# Your assignment:
Below are entries; copy exactly the lines from the one with "Given: Click the share upload icon" through the one with "601x652 pixels.", both included, and leave out the rest.

# Records for processing:
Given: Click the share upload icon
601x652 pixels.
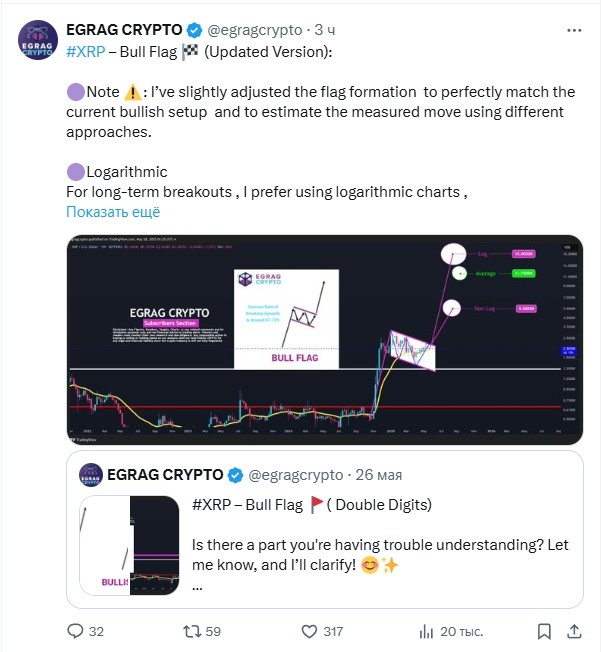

* * *

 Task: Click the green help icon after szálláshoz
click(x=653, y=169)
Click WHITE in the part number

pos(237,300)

# Response to the exercise:
Given: Click the share upload icon
601x652 pixels.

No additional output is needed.